• Task to complete
Search the records for lines that contain the word "Given". Copy them all.

• Data extracts
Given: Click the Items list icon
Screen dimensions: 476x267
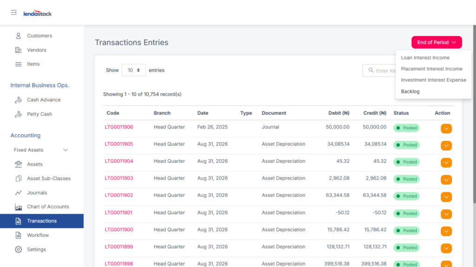Looking at the screenshot, I should (19, 64).
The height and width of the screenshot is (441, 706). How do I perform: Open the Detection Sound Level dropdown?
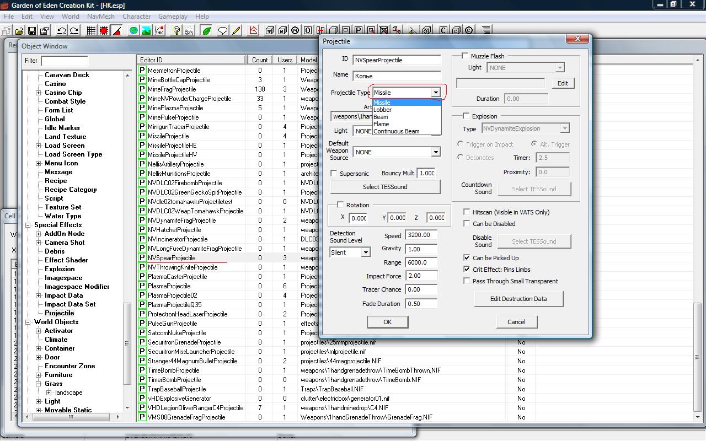[x=365, y=252]
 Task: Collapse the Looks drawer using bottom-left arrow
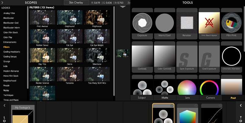coord(4,106)
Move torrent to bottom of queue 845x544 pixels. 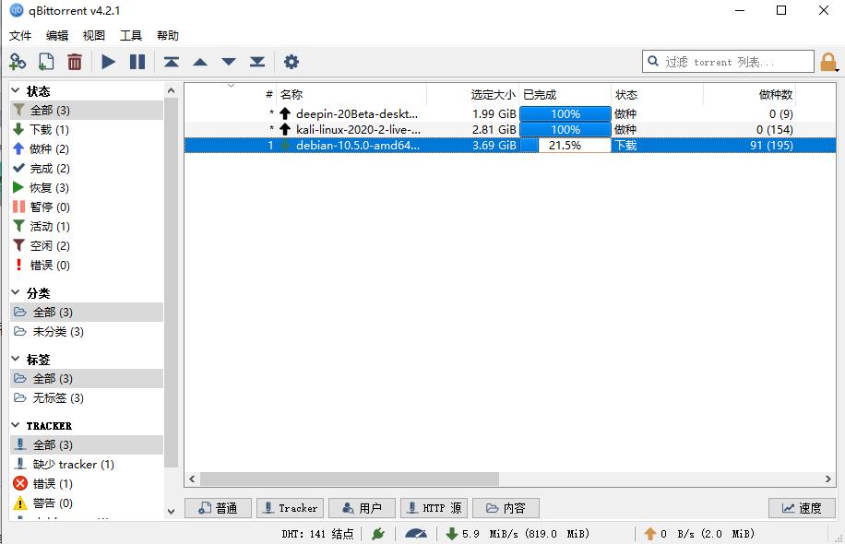[257, 62]
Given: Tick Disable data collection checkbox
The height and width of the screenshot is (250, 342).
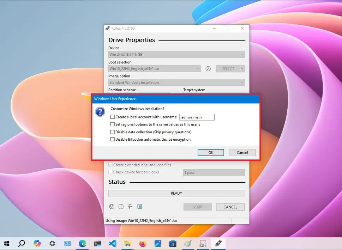Looking at the screenshot, I should tap(113, 132).
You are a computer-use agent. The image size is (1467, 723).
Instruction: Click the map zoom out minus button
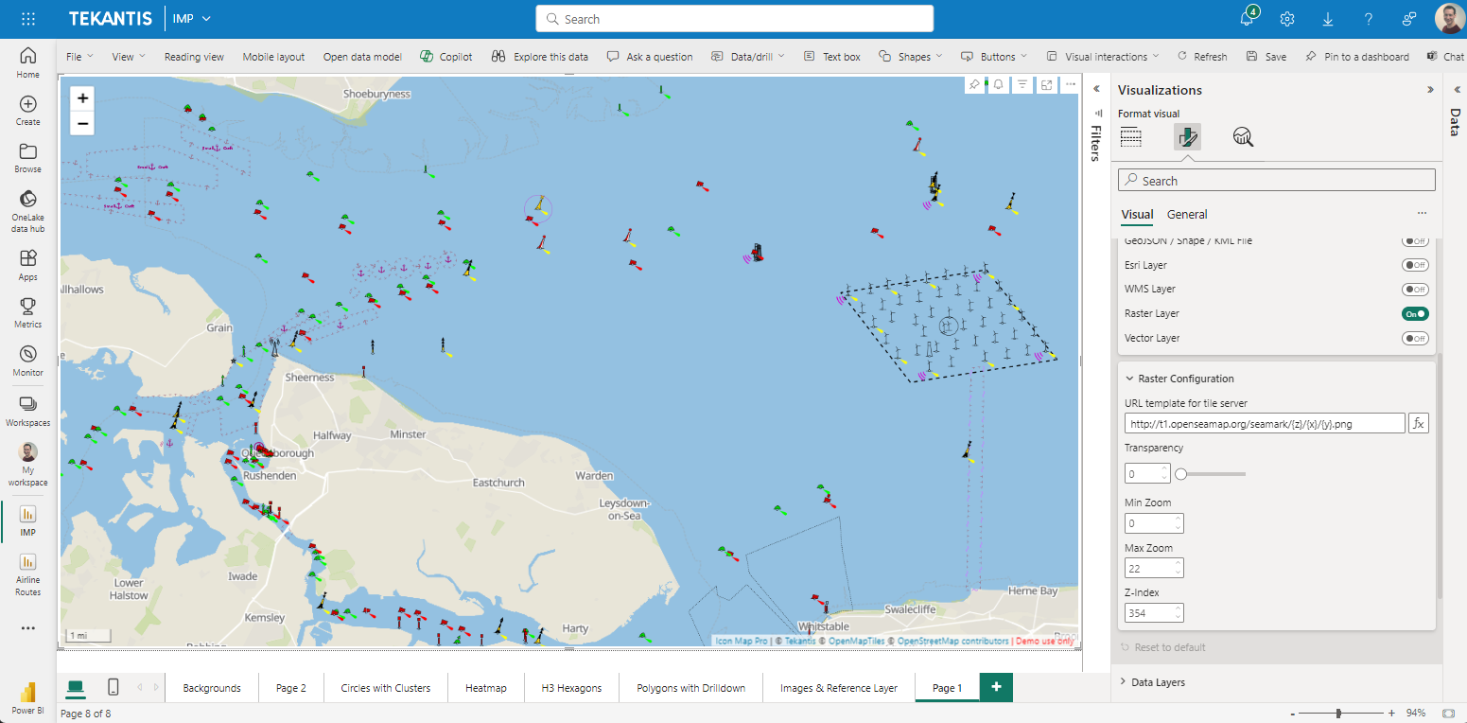pyautogui.click(x=83, y=123)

• Output of the task
Given: Click the Items list icon
Given: Tick Disable data collection checkbox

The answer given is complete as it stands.